Weak solutions to the near-field reflector problem with spatial restrictions approached with generalized reflectors constructed from ellipsoids

TL;DR

This paper introduces a new variant of the near-field reflector problem with spatial restrictions, focusing on constructing reflectors within a bounded set to achieve desired irradiance from an anisotropic point source.

Contribution

It formulates a novel near-field reflector problem with spatial constraints and constructs solutions using generalized reflectors made from ellipsoids.

Findings

Existence of weak solutions for the problem.

Construction of reflectors from generalized ellipsoids.

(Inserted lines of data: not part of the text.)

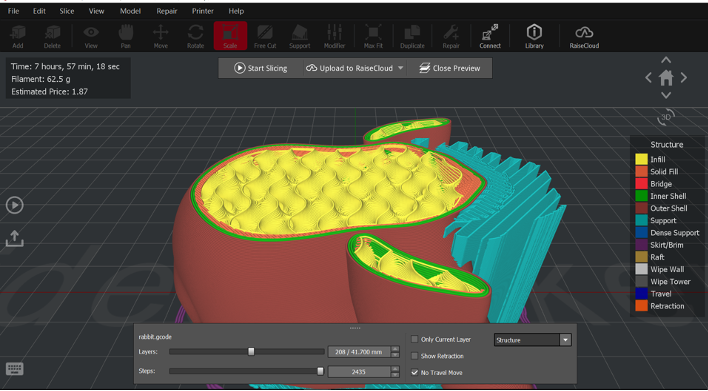Open the Printer menu

(x=203, y=11)
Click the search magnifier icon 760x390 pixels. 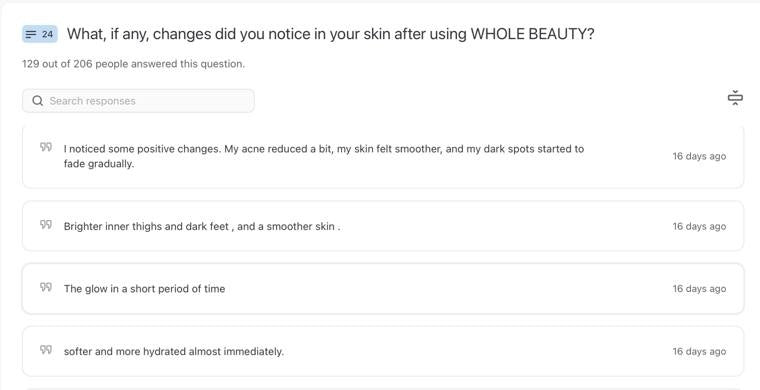[37, 101]
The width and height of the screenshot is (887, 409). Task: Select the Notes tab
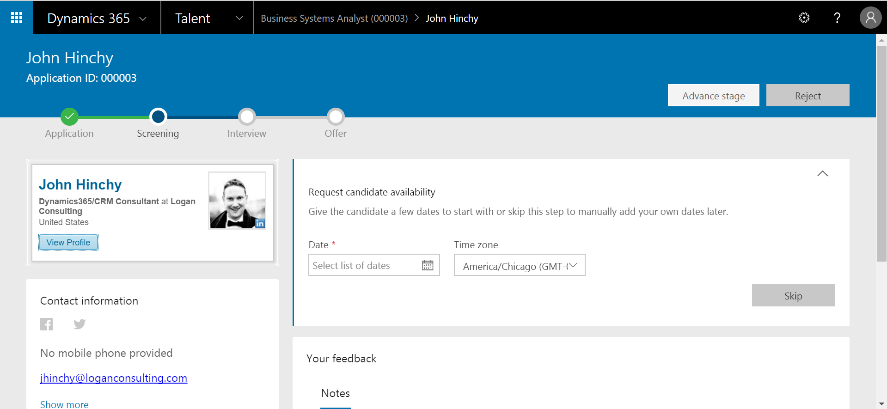pyautogui.click(x=335, y=393)
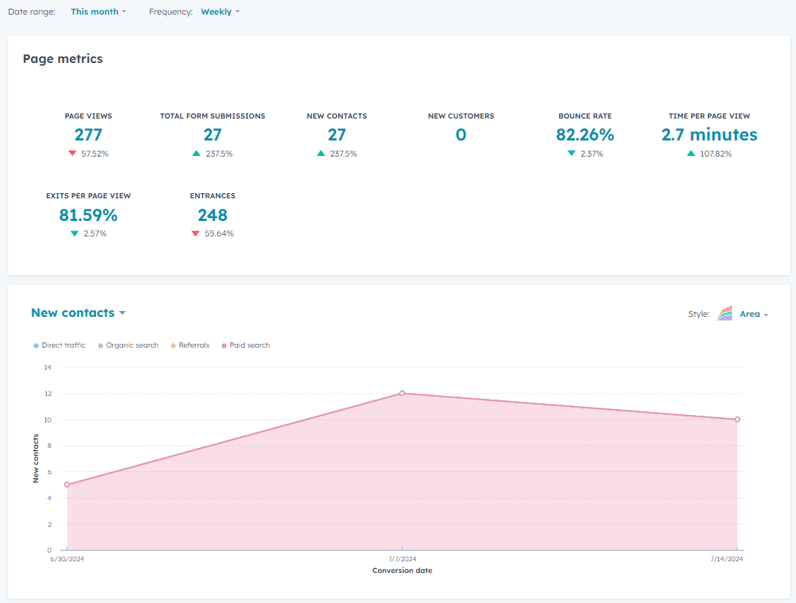Click the area chart style icon
The height and width of the screenshot is (603, 796).
tap(726, 314)
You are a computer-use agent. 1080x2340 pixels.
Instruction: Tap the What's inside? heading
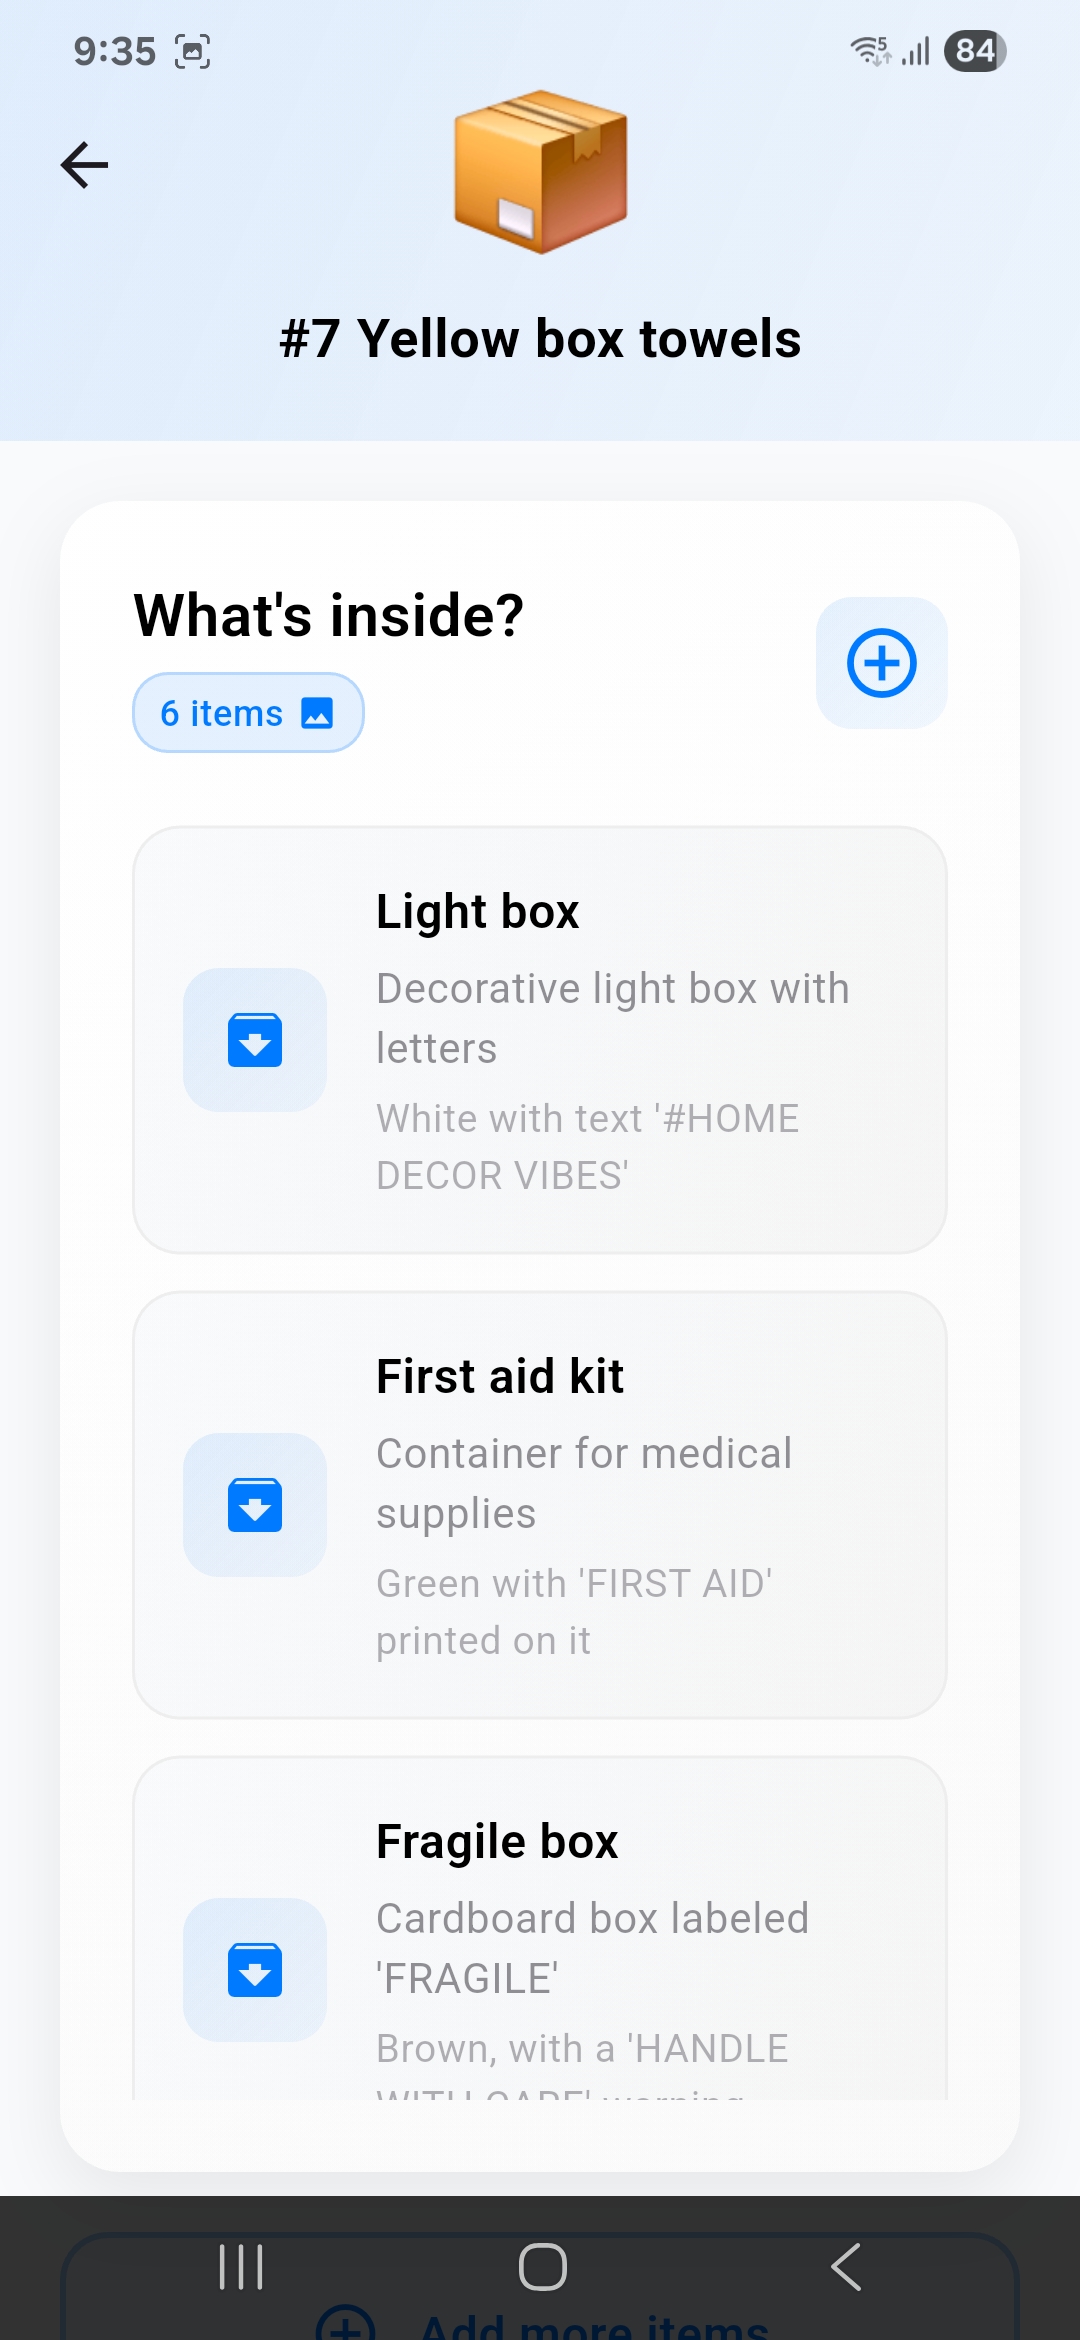329,616
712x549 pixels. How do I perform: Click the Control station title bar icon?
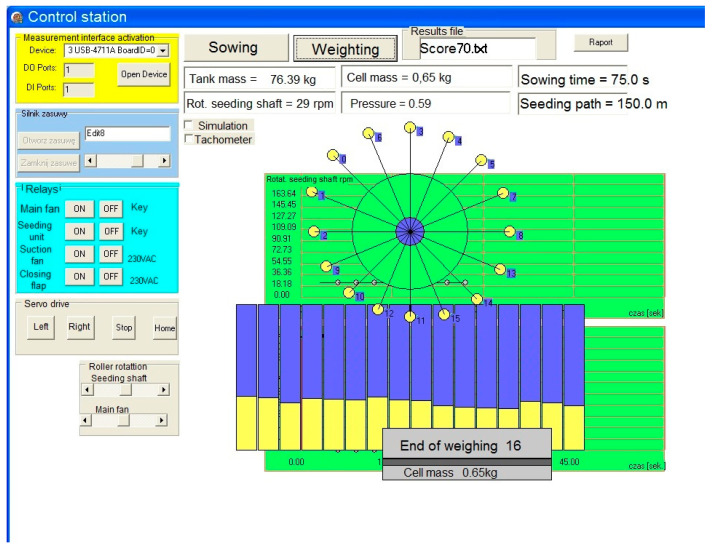pyautogui.click(x=16, y=17)
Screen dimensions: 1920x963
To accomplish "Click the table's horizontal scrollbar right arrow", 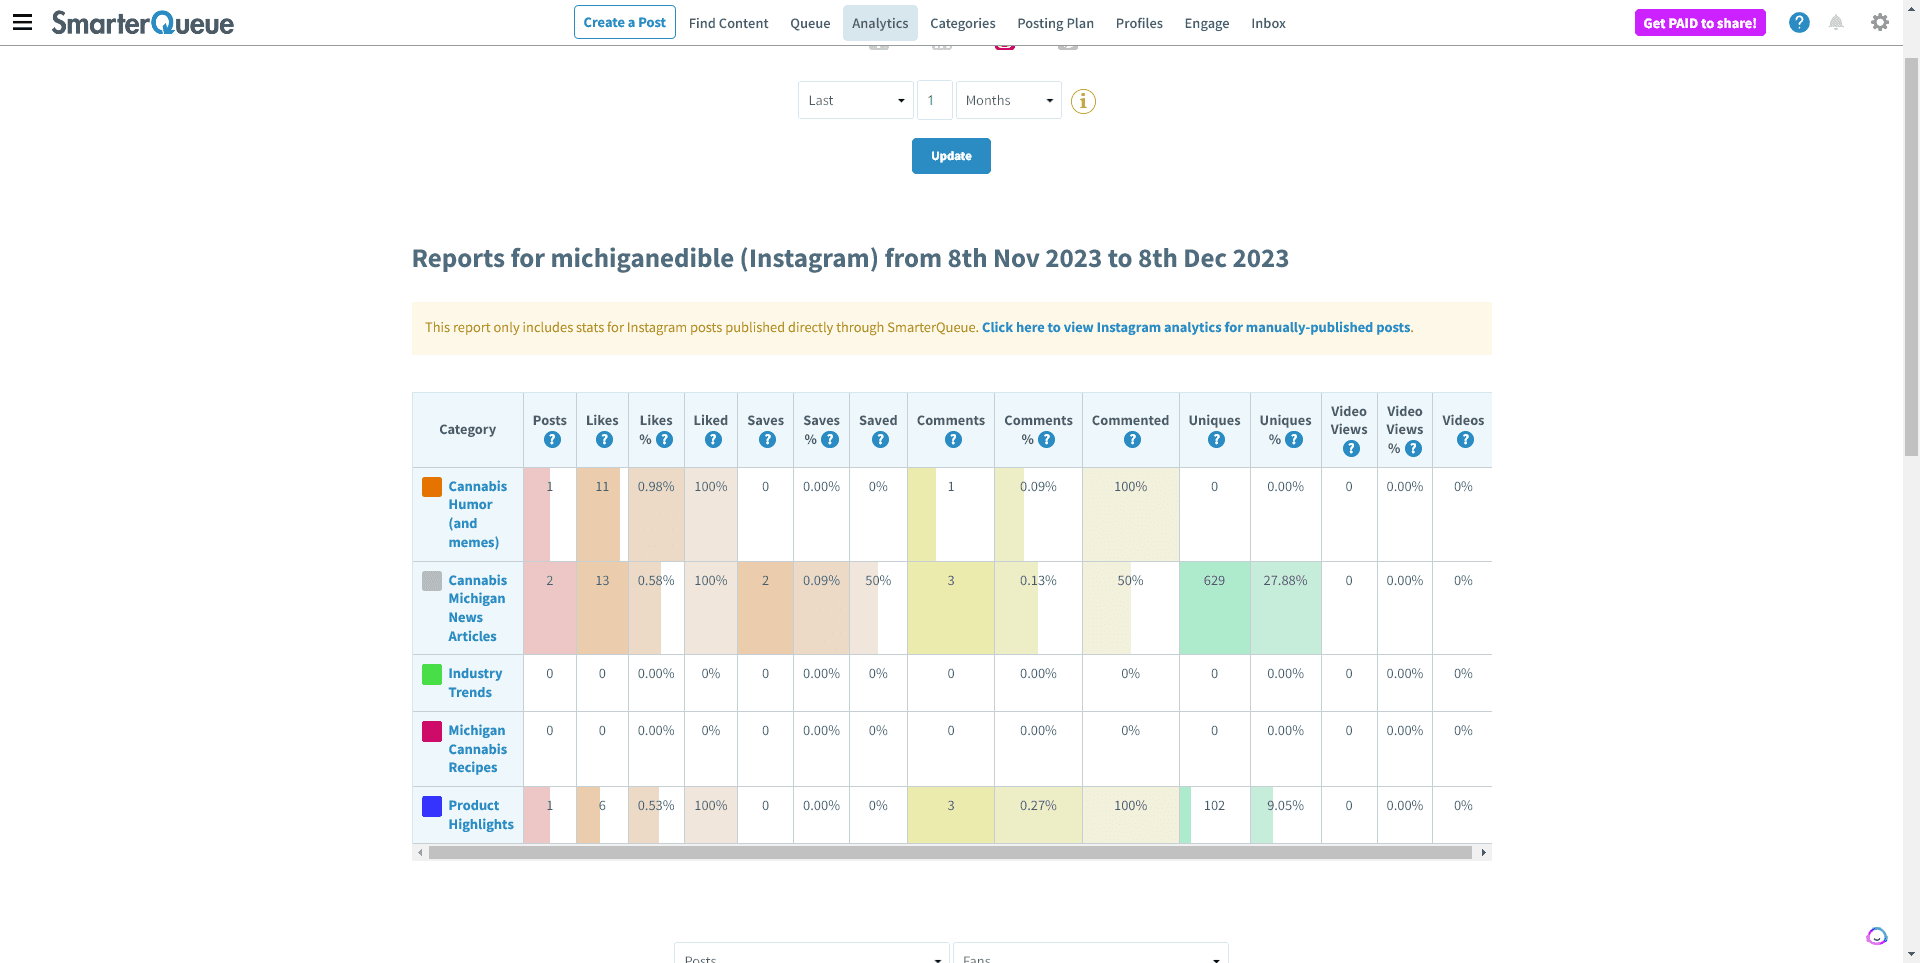I will (1483, 853).
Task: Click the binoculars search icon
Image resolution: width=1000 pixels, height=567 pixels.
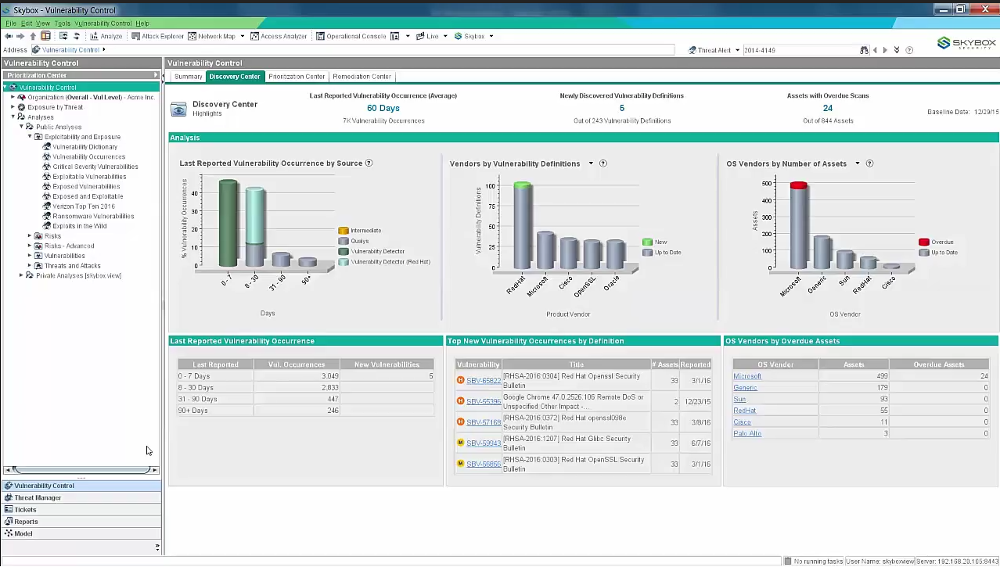Action: (864, 50)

Application to finite target sets.

Abstract

We motivate then formulate a novel variant of the near-field reflector problem and call it the near-field reflector problem with spatial restrictions. Let $O$ be an anisotropic point source of light and assume that we are given a bounded open set $U$. Suppose that the light emitted from the source at $O$ in directions defined by the aperture $D\subseteq S^2$, of radiance $g(m)$ for $m\in D$, is reflected off $R\subset \overline{U}$, creating the irradiance $f(x)$ for $x\in T$. The inverse problem consists of constructing the reflector $R\subseteq \overline{U}$ from the given position of the source $O$, the input aperture $D$, radiance $g$, `target' set $T$, and irradiance $f$. We focus entirely on the case where the target set $T$ is finite.